Return, word for word, only the lines of the data below that lie between the line with "1456x819 pixels." and the line with "Delete the image with the trash icon", those two lines included.

Data:
· · · · · · ·

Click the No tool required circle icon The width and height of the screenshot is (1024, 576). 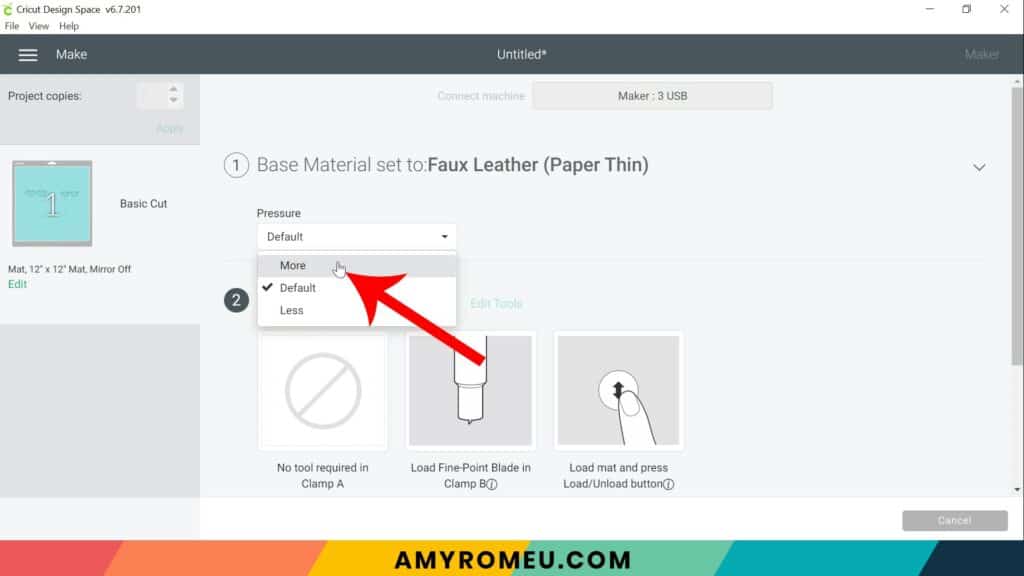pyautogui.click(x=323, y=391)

· · · · · · ·

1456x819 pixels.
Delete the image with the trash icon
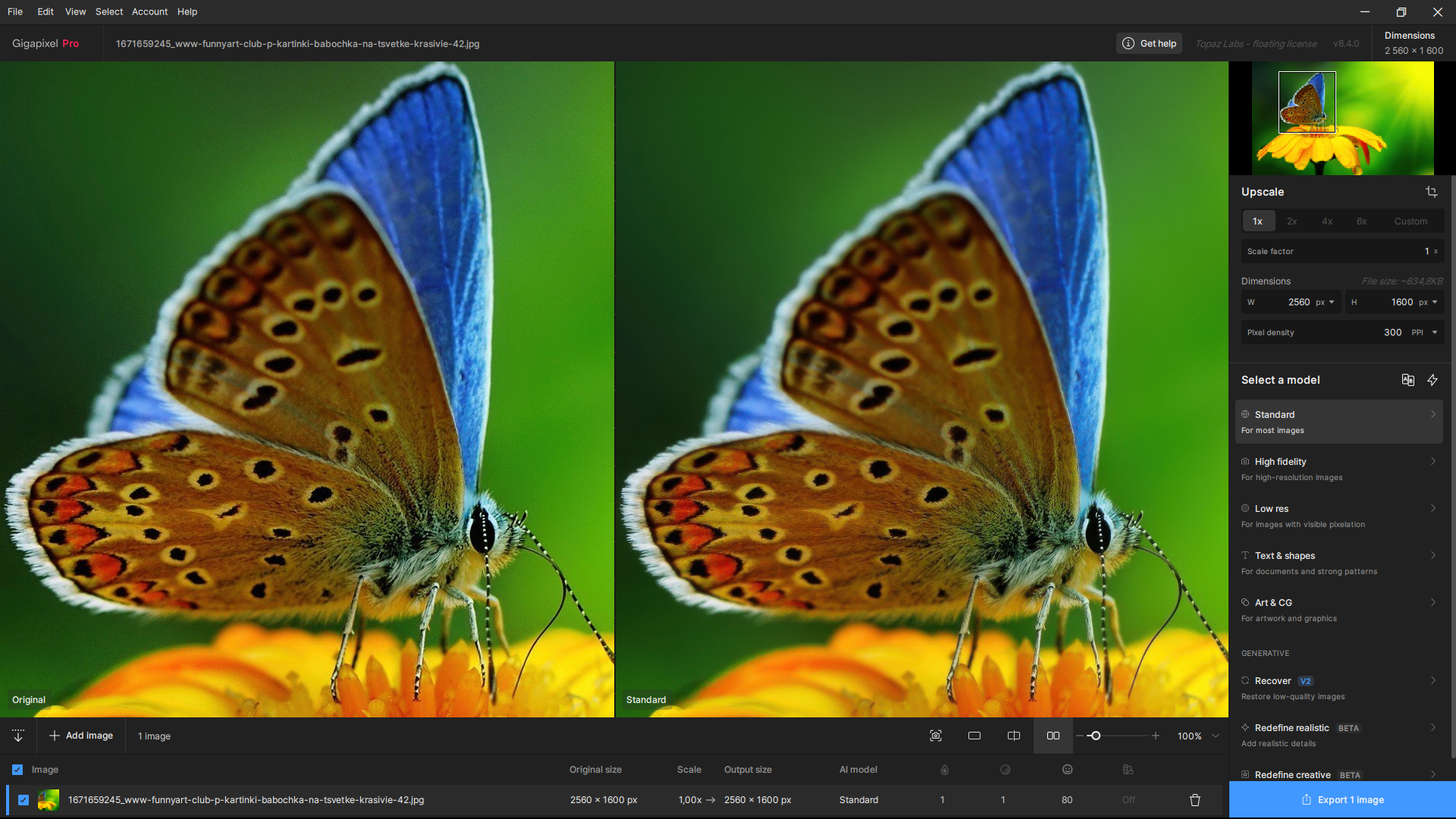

· · · · · · ·

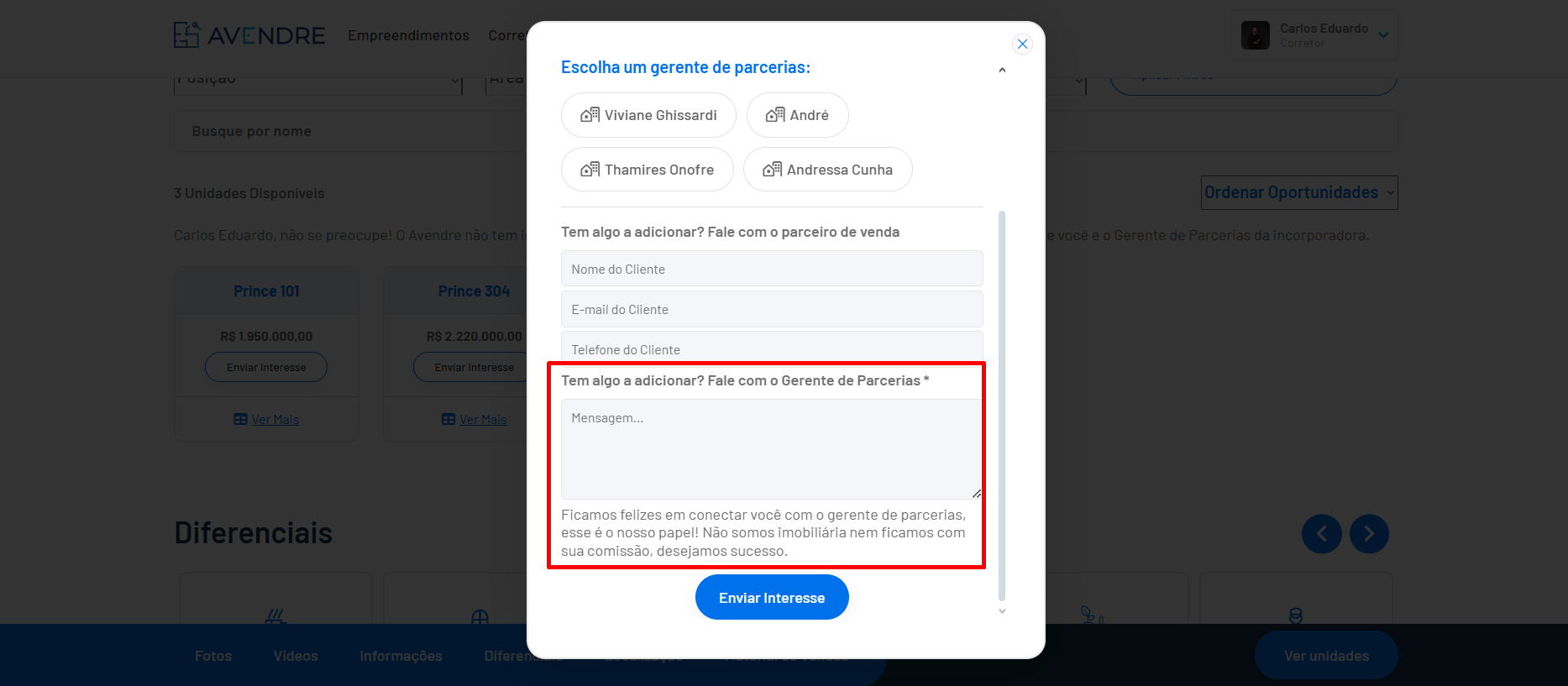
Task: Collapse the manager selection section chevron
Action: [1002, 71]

· · · · · · ·

Result:
1456x819 pixels.
Delete the image with the trash icon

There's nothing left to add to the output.